My game plan that Friday is simple. Wake up, study until 6, then hang it up and enjoy the hockey game on ABC. All day long I must stay away from the TV and radio since the game is being played in the late afternoon and will be shown on a tape delay basis on ABC at 7. NO WAY I AM GOING TO HEAR THE RESULT BEFORE THE GAME COMES ON.

At 6:30, I ordered a pizza and sat back to enjoy the game. But before the pizza delivery guy rang the bell, Peter Jennings came on with "This ABC News brief". Jennings would go on at 6:58 PM to tell how the brash American kids had pulled the upset of the century. I NEVER FORGAVE JENNINGS.

Still I watched the game in awe as we pulled the upset. That was 30 years ago today and to this day and no doubt until the day I die I am sure I will not get a bigger thrill in viewing a sporting event.

Watching the USA beat Canada last night in the Vancouver games was neat, but these are professionals, not the "youth of the world" the Olympics are supposed to be about. And this was a preliminary round game with no medal on the line.

In 1980 at Lake Placid, the youth did play and they beat a group of highly skilled, paid pros, the same team that had pasted them 11-3 just a week before the Olympics in an exhibition game at Madison Square Garden in New York.

Instead on a magical Friday 30 years ago today, the hockey gods applauded the youthful exuberance of team USA and smiled upon the true meaning of the Olympics, that YOUNG MEN AND WOMEN compete under a universal banner with world peace and harmony in mind.

Oh how we have strayed from that mantra the past 30 years.
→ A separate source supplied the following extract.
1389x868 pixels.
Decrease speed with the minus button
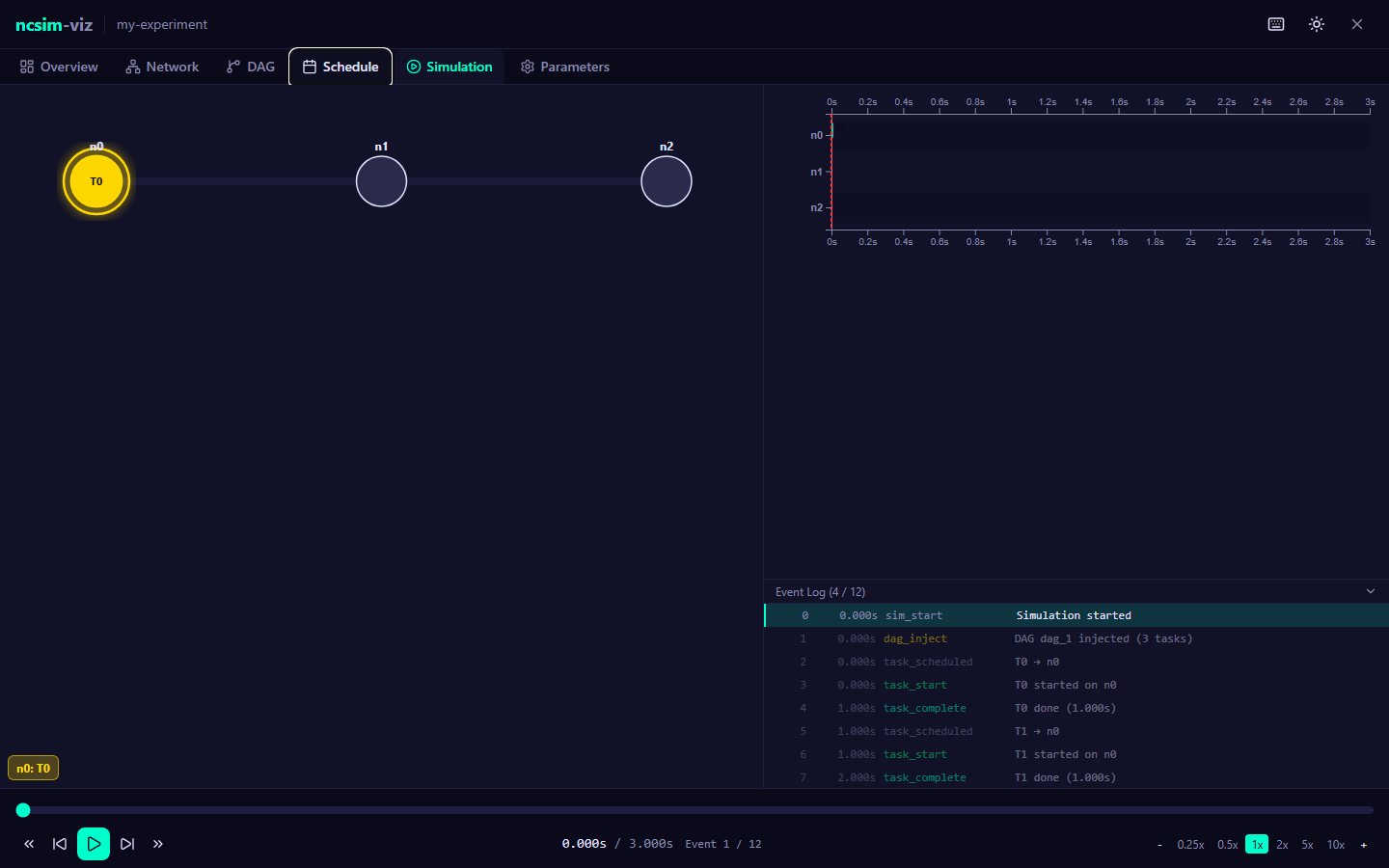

Truth be known, Al Michaels' call of the game was rather average, a sure sign Michaels was not a hockey devotee. But when the game was at it's end, his memorable "Do you believe in miracles" account made him a legendary broadcaster.

Trivia question:

The Russia game was not the game for the gold medal. That came two days later against Finland when the USA rallied for a 4-2 victory to win Olympic Gold. Michaels had, to me, an equally memorable call of the final seconds of the Finnish game. Do you know what that account was? I will scrounge up a door prize for the first person to tell me what Michaels said!